As of this writing it seems we are on the verge of the 29th bear market in U.S. stocks since 1929. Not only that, we are seeing the first bear market in bonds in a half century. The bond market returns, by some measures, are the worst since 1842 (yes, that’s an 8). “This is not normal!” my brother tells me. He wants to go to cash until things “feel better.” Hold that thought.
Bear markets are defined in different ways, but one common definition of a bear market is a 20% decline from peak to trough. Since I’ve been an advisor, I’ve seen:
- Black Monday. On October 19, 1987, the Dow went down 22.6% in one day. That’s certainly not normal. It finished the day at 1,739. Today the Dow is around 32,000.
- The Dotcom Bubble. Everyone was making a killing in dotcom stocks—until they didn’t. From March of 2000 to October 2002, the NASDAQ index lost a whopping 77%. Yikes! The index hit 1,114. That certainly is not normal. Today it is 11,535.
- The Subprime Housing Lending mess. High-risk mortgages, bundled up to “lessen the risk” did not do so. As a farmer friend told me, just because you have one sick cow, putting them together with a bunch of other sick cows, does not make it a better deal. When home prices fell, borrowers defaulted, and the entire financial system was hammered. That is not normal. On March 6, the Dow fell to 11,650.
Is this time normal? It doesn’t feel like it, does it? Yet, I’m reminded of what Sir John Templeton, one of the greatest investors of all time, said, “The four most expensive words in the English language are ‘This time it’s different.’”
It always feels different when you’re in the middle of a bear market. Fear that it may continue, and that the stock market will go to zero, would mean a total breakdown of the U.S and World economy. It is not impossible, I guess. Just as if it is not impossible that the sun will not rise tomorrow. If either of those happen, we have a lot more to worry about than our stock certificates.
So, I ask those wanting to go to cash in, when will you feel better? The common response is something like, “Well, you know, when things feel normal.”

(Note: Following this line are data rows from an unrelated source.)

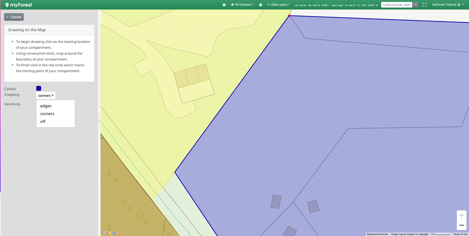Toggle fullscreen map view

[424, 5]
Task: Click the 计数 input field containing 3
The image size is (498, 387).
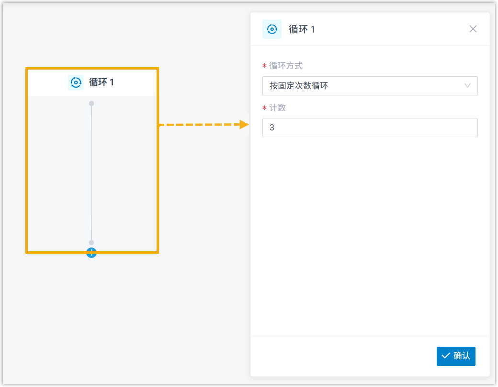Action: pos(370,128)
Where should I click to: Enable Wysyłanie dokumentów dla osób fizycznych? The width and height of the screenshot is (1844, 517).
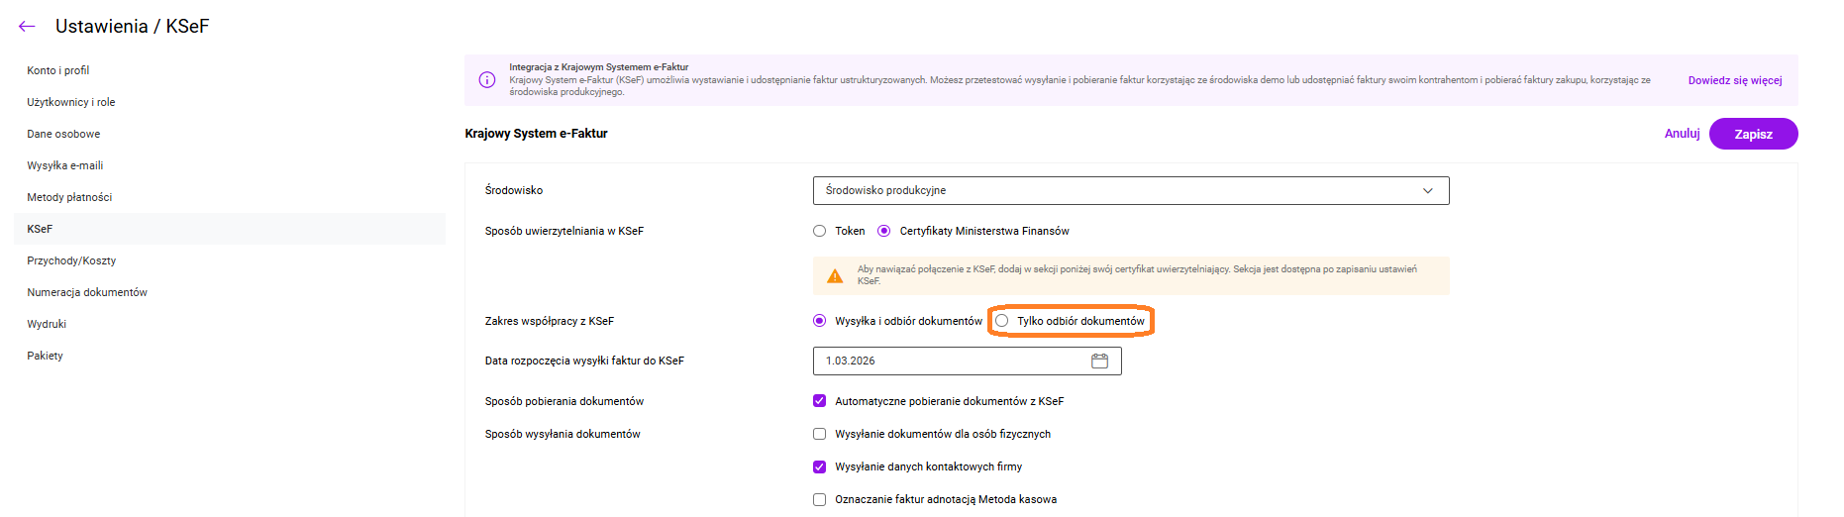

“What has to happen for things to ‘feel normal’?”
“When the market is back up and doing well.”
They want to be in cash when the market is going up until they “feel better.” Logically, of course, that doesn’t make sense. But it isn’t about logic.
The best course of action is the one with the highest probability of success (sorry, there are no absolutes). That course, in my opinion, is to hold a well-allocated and diversified portfolio focused on accomplishing your long-term financial goals.
This time, I believe, is not different. Have a good plan and stay the course.